= Boundary commissions (United Kingdom) =

UK Parliament constituency boundary body

In the United Kingdom, the boundary commissions are non-departmental public bodies responsible for determining the boundaries of parliamentary constituencies for elections to the House of Commons. There are four boundary commissions: one each for England, Scotland, Wales and Northern Ireland.

Each commission comprises four members, three of whom take part in meetings. The speaker of the House of Commons chairs each of the boundary commissions ex officio but does not play any part in the review, and a High Court judge is appointed to each boundary commission as deputy chair.

==Considerations and process==
The boundary commissions, which are required to report every eight years, must apply a set series of rules when devising constituencies. These rules are set out in the Parliamentary Constituencies Act 1986, as amended by the Parliamentary Voting System and Constituencies Act 2011 and subsequently by the Parliamentary Constituencies Act 2020.

Firstly, each proposed constituency has to comply with two numerical limits:
- the electorate (number of registered voters) of each constituency must be within 5% of the United Kingdom electoral quota. The electoral quota is the average number of electors per constituency, defined as the total mainland electorate divided by the number of mainland constituencies, where "mainland" excludes five island constituencies: Orkney and Shetland, Na h-Eileanan an Iar (Western Isles), Ynys Môn (Isle of Anglesey) and two on the Isle of Wight. The total number of constituencies is fixed at 650.
- the area of a constituency must be no more than 13000 km2.

There are a small number of exceptions to the numerical limit on electorate which are specified in the legislation:
- the five island constituencies are permitted to have a smaller electorate than the usual limit;
- a constituency with an area of more than 12000 km2 may have a smaller electorate than the usual limit; and
- constituencies in Northern Ireland may be subject to slightly different limits under certain circumstances.

Having satisfied the electorate and area requirements, each commission can also take into account a number of other factors:
- "special geographical considerations" including the size, shape and accessibility of a constituency;
- local government boundaries;
- boundaries of existing constituencies;
- local ties which would be broken by changes to constituencies;
- inconveniences resulting from changes to constituencies.

As these factors can to an extent be mutually conflicting, each commission has discretion on how it applies them. In so doing, each commission aims for a consistent approach within a review.

When a commission publishes its proposals for public consultation, the consultation periods are specified in the legislation:
- an eight-week initial written consultation period following the publication of Initial Proposals;
- a six-week secondary consultation period allowing scrutiny of all comments submitted during the initial consultation and including a number of public hearings which offer an opportunity to give views orally;
- a four-week consultation period following publication of Revised Proposals.

DATA:

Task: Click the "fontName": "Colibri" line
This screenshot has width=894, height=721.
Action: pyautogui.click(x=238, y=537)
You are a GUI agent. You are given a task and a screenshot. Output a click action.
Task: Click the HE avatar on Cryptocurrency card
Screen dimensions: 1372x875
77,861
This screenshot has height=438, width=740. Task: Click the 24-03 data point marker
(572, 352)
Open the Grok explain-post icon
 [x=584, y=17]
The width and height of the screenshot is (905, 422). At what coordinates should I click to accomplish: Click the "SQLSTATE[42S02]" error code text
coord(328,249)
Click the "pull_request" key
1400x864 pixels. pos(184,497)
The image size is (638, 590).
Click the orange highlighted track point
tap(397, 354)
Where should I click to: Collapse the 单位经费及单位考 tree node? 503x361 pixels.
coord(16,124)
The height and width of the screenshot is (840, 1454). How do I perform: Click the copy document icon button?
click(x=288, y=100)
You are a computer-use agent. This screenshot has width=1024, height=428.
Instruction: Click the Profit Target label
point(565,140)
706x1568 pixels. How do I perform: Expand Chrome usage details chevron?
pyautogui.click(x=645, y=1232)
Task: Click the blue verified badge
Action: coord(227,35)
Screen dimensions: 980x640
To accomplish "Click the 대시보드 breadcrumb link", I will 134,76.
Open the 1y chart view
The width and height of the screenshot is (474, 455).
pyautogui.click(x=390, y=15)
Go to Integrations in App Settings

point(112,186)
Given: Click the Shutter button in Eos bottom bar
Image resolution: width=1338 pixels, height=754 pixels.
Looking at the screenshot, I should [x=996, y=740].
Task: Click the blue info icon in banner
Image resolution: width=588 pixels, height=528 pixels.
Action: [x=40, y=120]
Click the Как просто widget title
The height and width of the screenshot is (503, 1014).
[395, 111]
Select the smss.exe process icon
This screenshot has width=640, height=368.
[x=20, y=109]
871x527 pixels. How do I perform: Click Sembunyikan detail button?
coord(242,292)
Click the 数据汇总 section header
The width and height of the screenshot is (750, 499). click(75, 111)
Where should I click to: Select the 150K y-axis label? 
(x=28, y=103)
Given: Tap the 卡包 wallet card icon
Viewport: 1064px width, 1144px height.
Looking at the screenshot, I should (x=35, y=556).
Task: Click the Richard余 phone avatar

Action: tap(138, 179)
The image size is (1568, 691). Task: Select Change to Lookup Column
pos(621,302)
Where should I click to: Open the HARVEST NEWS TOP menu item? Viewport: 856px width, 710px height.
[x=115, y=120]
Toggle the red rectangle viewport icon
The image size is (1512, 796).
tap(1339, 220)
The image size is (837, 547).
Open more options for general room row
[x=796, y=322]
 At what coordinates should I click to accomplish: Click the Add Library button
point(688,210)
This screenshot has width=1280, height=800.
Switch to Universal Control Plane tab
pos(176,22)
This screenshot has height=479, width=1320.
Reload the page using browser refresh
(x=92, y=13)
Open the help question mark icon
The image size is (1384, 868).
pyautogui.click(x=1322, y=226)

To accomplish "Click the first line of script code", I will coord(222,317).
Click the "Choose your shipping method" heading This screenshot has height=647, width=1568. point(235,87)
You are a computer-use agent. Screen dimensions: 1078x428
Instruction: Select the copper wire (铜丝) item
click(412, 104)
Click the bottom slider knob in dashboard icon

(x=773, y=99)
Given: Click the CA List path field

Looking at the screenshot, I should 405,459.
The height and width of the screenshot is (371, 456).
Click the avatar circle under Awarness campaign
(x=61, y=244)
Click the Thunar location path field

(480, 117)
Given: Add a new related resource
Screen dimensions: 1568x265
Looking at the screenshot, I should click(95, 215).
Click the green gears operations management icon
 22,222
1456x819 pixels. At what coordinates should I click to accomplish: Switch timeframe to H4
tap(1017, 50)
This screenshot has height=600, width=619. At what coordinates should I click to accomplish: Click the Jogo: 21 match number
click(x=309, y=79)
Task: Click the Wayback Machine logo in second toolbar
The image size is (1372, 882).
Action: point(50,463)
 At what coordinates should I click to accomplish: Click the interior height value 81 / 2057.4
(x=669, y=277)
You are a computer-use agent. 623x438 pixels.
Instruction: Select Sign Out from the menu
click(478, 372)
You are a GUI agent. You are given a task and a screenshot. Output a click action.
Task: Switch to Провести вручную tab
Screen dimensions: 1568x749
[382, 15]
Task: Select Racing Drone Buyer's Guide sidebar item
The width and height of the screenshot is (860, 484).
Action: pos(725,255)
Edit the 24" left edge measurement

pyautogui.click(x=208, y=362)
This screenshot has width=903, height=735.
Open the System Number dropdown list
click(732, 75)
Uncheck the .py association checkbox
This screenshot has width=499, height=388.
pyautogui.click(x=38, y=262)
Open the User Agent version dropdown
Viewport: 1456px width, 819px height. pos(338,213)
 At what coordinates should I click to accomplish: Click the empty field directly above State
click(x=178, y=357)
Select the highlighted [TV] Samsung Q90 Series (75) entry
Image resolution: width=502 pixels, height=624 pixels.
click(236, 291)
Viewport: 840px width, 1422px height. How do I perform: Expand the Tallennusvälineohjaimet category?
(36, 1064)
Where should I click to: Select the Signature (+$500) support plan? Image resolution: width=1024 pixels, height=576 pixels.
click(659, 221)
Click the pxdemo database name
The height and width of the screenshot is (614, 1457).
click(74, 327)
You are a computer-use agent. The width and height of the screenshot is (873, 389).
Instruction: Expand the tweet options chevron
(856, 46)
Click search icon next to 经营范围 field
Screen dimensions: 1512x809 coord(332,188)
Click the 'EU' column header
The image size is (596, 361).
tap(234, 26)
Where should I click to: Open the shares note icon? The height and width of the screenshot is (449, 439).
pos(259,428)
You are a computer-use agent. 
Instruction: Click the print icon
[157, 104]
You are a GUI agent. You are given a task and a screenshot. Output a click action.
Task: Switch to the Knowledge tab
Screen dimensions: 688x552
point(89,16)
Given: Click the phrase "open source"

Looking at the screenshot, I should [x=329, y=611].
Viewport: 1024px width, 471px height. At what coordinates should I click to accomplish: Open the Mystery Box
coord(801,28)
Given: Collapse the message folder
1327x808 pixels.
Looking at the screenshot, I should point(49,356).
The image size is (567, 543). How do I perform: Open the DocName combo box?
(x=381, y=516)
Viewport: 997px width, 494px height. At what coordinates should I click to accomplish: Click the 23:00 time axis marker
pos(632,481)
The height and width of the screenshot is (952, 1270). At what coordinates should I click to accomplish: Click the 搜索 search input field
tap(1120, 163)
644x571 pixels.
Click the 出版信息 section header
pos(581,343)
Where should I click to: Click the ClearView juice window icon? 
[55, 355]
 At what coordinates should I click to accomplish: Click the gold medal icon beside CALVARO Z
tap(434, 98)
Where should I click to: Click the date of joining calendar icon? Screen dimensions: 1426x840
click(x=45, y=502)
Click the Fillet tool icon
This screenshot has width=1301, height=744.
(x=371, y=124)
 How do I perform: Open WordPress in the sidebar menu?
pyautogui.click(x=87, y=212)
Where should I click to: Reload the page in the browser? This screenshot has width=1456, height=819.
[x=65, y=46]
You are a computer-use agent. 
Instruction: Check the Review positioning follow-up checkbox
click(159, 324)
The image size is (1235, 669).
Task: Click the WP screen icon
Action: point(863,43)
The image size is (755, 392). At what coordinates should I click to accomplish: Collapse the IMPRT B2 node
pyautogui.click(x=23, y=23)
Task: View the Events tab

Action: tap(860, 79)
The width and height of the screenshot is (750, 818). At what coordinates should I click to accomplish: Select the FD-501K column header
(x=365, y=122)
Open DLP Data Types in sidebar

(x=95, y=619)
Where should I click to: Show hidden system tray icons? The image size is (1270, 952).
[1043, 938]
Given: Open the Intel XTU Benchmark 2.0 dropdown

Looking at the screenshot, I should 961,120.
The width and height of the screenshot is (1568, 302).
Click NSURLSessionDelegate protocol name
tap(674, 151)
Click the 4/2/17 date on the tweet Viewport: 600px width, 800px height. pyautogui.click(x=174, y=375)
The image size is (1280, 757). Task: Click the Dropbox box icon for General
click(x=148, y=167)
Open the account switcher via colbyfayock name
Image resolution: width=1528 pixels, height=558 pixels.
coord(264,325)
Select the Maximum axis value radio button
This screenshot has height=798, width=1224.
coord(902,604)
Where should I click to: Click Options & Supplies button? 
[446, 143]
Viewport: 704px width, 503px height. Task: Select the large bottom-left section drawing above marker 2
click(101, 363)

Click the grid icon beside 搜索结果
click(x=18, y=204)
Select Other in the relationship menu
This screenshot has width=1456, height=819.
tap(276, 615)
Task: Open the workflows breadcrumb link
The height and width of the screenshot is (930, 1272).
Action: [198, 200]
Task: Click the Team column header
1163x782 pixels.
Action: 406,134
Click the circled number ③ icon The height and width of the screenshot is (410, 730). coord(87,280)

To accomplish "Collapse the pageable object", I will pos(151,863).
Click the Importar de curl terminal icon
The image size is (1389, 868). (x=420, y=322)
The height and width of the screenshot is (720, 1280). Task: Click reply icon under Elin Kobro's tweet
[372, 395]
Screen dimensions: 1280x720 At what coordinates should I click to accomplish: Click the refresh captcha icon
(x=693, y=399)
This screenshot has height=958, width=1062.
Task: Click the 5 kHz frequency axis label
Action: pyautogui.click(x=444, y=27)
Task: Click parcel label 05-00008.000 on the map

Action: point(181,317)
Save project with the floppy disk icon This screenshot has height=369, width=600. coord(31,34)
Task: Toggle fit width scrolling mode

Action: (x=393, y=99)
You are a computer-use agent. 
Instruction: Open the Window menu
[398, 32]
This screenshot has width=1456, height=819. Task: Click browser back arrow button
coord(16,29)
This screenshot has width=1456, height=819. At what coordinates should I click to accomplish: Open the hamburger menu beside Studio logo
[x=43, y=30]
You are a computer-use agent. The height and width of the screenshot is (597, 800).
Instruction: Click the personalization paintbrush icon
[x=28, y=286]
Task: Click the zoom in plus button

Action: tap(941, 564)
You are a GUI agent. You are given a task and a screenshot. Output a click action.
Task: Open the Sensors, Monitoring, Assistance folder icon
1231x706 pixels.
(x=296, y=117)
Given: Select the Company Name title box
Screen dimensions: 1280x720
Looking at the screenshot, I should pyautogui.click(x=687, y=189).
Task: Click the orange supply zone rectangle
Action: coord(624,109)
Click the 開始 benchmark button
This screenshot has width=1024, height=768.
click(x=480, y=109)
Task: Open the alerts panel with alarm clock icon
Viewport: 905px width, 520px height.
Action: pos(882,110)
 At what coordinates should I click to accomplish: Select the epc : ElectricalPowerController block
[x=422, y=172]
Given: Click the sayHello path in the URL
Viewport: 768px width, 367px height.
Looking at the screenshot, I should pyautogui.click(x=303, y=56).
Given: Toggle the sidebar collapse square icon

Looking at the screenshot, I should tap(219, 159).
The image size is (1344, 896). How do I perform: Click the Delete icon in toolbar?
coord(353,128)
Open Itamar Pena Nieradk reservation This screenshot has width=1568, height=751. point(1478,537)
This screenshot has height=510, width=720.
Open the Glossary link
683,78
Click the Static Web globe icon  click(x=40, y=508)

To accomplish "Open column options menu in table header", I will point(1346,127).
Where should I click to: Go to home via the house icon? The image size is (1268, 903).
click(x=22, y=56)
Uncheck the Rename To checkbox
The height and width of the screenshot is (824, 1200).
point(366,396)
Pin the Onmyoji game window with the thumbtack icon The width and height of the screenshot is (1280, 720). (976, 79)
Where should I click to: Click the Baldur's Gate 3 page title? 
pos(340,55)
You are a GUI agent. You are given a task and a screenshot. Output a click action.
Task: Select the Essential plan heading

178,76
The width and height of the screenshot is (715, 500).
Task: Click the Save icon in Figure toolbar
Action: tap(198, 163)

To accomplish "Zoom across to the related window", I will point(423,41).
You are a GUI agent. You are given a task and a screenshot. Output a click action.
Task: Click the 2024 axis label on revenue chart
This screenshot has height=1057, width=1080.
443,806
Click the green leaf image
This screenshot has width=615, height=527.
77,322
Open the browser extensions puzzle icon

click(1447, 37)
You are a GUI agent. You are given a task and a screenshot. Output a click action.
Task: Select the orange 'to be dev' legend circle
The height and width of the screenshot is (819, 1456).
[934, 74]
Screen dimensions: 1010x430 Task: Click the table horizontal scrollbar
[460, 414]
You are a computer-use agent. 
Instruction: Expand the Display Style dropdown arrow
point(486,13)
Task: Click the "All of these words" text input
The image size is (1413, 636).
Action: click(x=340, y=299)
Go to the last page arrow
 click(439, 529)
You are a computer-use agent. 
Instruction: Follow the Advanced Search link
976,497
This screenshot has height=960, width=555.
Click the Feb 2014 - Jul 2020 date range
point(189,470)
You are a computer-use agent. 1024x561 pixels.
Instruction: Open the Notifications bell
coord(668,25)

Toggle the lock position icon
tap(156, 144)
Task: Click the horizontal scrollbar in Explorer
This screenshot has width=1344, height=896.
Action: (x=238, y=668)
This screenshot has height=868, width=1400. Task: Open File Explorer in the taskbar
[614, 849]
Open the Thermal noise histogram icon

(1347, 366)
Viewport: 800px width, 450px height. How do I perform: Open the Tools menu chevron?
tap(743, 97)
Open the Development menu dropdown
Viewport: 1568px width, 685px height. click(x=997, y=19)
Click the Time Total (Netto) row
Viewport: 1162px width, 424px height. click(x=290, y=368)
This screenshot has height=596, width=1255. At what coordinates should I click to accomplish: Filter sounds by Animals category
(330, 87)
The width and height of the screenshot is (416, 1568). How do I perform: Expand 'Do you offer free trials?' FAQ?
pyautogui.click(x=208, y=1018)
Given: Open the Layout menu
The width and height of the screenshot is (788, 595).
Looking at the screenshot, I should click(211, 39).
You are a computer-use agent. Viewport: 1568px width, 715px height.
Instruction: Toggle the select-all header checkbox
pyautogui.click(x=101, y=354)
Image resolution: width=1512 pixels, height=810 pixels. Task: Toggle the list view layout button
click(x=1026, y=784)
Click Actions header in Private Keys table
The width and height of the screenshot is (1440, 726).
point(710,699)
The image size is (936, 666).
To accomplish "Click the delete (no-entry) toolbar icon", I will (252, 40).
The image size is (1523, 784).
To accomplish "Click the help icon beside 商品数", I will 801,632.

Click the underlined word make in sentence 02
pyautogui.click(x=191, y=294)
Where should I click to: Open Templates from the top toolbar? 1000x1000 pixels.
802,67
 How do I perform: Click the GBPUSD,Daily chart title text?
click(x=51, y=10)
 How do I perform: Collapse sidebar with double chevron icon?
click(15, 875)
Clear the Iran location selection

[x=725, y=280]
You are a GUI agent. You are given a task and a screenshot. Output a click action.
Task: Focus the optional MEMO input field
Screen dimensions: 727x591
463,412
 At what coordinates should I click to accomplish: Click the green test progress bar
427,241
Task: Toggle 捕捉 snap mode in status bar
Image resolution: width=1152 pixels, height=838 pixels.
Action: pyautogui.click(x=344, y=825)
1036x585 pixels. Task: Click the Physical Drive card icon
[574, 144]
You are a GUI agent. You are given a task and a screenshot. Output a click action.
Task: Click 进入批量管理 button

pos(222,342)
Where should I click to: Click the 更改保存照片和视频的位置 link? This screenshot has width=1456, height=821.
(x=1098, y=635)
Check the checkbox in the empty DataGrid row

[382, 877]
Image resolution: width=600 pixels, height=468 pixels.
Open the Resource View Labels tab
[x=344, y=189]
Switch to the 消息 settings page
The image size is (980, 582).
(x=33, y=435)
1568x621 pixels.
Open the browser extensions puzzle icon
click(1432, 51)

REQUIREMENTS:
a. Echo the passage from the boundary commissions article above, from "In the United" up to and including "as deputy chair.".
b. Answer these questions using the boundary commissions article above:
(i) How many members make up each commission?
(ii) What is the maximum area allowed for a constituency?
(iii) How long is the written consultation period that follows the publication of Initial Proposals?
c. Write the next part of the article on the UK boundary commissions, beginning right after its final sentence.

ANSWERS BELOW:
a.
In the United Kingdom, the boundary commissions are non-departmental public bodies responsible for determining the boundaries of parliamentary constituencies for elections to the House of Commons. There are four boundary commissions: one each for England, Scotland, Wales and Northern Ireland.

Each commission comprises four members, three of whom take part in meetings. The speaker of the House of Commons chairs each of the boundary commissions ex officio but does not play any part in the review, and a High Court judge is appointed to each boundary commission as deputy chair.

b.
(i) Four members.
(ii) 13000 km2.
(iii) Eight weeks.

c.
It has been normal practice for local government electoral wards to be used as building blocks for constituencies, although there is no legislative requirement to do so. In some metropolitan boroughs in England, and in Scotland, following the introduction of multi-member wards in 2007, it is often difficult to do so due to the large electorates in these wards, and therefore a collection of complete wards may not give an electorate that is within the required electoral range.

The law specifies that the electorate used during a review is the registered electorate at the time of the start of the review, and not the electorate at the end of a review, or the total population.

Boundary changes can have a significant effect on the results of elections, but boundary commissions do not take any account of voting patterns in their deliberations, or consider what the effect of their recommendations on the outcome of an election may be.

===Implementation of recommendations===

Once a commission has completed its review, it submits a report to the appropriate Secretary of State who lays it before Parliament. Once all four reports have been submitted, an Order in Council which gives effect to the recommendations must be submitted within four months to the Privy Council. The Government may not modify any of the commissions' recommendations unless specifically requested to do so by the relevant commission. On approval by the Privy Council, the new constituencies come into effect for the next general election. Any by-elections before then use the pre-existing boundaries.

These provisions were brought in by the Parliamentary Constituencies Act 2020. Previously, Parliament voted on the recommendations and, although it could not make any alterations to them, it could reject them in their entirety. In addition, although this power was never exercised, for many years the legislation gave the Secretary of State the power to modify a commission's recommendations. The new procedures further strengthen the separation of the creation of constituency boundaries from those elected for the resulting electoral areas, with the aim of eliminating any scope for gerrymandering.

==History==

=== Legislation ===
The commissions are currently established under the Parliamentary Constituencies Act 1986, most recently amended by the Parliamentary Voting System and Constituencies Act 2011. They were first established as permanent bodies under the House of Commons (Redistribution of Seats) Act 1944. The 1944 Act was amended in 1947 and then replaced by the House of Commons (Redistribution of Seats) Act 1949. The 1949 Act was amended in 1958 and 1979 and replaced by the Parliamentary Constituencies Act 1986; changes in legislation from 1944 to 1986 were generally incremental in nature.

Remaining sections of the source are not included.